Several others have reported stimulating effects of low concentrations of cardiac glycosides on active Na/K transport in multicellular cardiac preparations, and also in the squid axon, it was noted that the inhibitory effect of ouabain on 22Na efflux was preceded by an up to 20% stimulation possibly related to the low occupancy of the receptors in the early phase of exposure (Baker and Willis, 1972).

Now, in this issue of The Journal, Gao et al. (2002), using whole-cell patch-clamp technique, have demonstrated that dihydro-ouabain and ouabain in the concentration range 10−10–10−7 M stimulate the Na/K pump–mediated current in single cardiac myocytes obtained from guinea pigs, dogs, and human subjects. The major advantage of this approach is that effects arising from localized changes in the ionic composition of the interstitial space or the release of endocrine factors from endogenous pools can be excluded. That this stimulatory effect is exerted directly on the Na/K pump is demonstrated by the observations that it is abolished by the omission of Na+ from the pipette solution or of K+ from the buffer surrounding the cells as well as by the addition of the Na/K pump inhibitor vanadate to the pipette solution.
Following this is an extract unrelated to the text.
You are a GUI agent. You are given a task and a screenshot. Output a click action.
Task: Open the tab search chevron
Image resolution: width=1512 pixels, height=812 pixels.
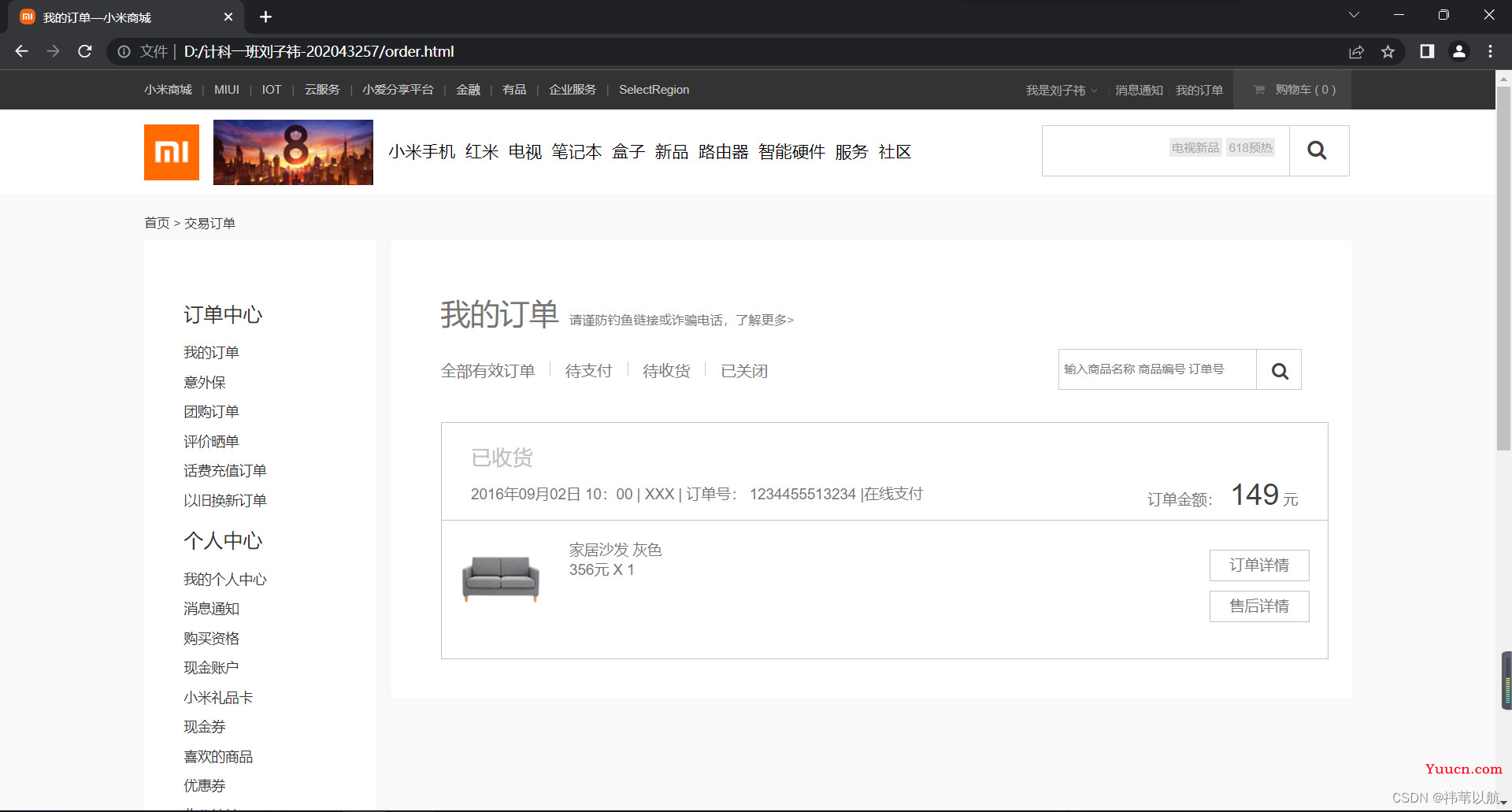click(1354, 15)
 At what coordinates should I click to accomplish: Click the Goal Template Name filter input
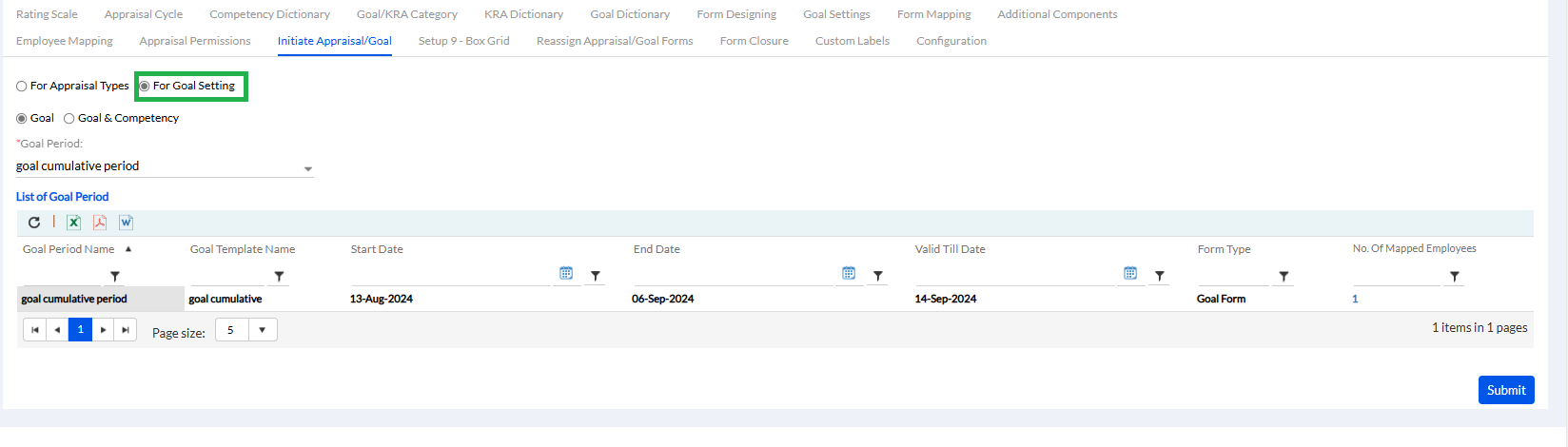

Thus, there is good evidence that cardiac glycosides at low concentrations within a few minutes elicit up to 35 ± 10% stimulation of the Na/K pump in cardiac myocytes. Moreover, there is indirect evidence that this reflects an even larger (107 ± 30%) stimulation of the α2 subunit isoform of the Na/K ATPase. Does this imply that during digitalization, where the plasma concentration of digoxin is ∼1 nM, the Na/K pumps in the heart are stimulated rather than inhibited? Probably not, as it would be in conflict with a number of observations. For example, intravenous infusion of ouabain in a therapeutic dose induces a significant net loss of K+ from the human myocardium within 2–4 min, which is an effect that is associated with significant increases in systolic ejection rate and left ventricular dp/dt (Brennan et al., 1972). More recently, it was shown that in atrial tissue obtained from patients in standard digoxin treatment, the electrogenic effect of the Na/K pump was significantly reduced (Rasmussen et al., 1990). In addition, there is strong evidence that the inotropic action of cardiac glycosides is related to an inhibition of the Na/K pump (Levi et al., 1994). Moreover, standard digitalization increases exercise-induced hyperkalemia, reflecting a marked increase in the net loss of K+ from the working muscles, most likely arising from reduced Na/K pump capacity (Schmidt et al., 1995). In biopsies obtained from the heart and skeletal muscle of digitalized patients, 24 and 13%, respectively, of the Na/K pumps are occupied by digoxin (Schmidt et al., 1993). There is no evidence that standard digitalization is associated with stimulation of the Na/K pump. Finally, it should be noted that in digitalized subjects, no significant increase in the content of [3H]ouabain binding sites could be detected, neither in skeletal muscle nor heart (Schmidt et al., 1993). Thus, in the intact organism, it has not been possible to discern the compensatory upregulation of Na/K pumps taking place in cell cultures during long-term exposure to ouabain. Hence, stimulation of active Na/K transport arising from an increased population of Na/K pump seems to be an unlikely response to low concentrations of cardiac glycosides in vivo.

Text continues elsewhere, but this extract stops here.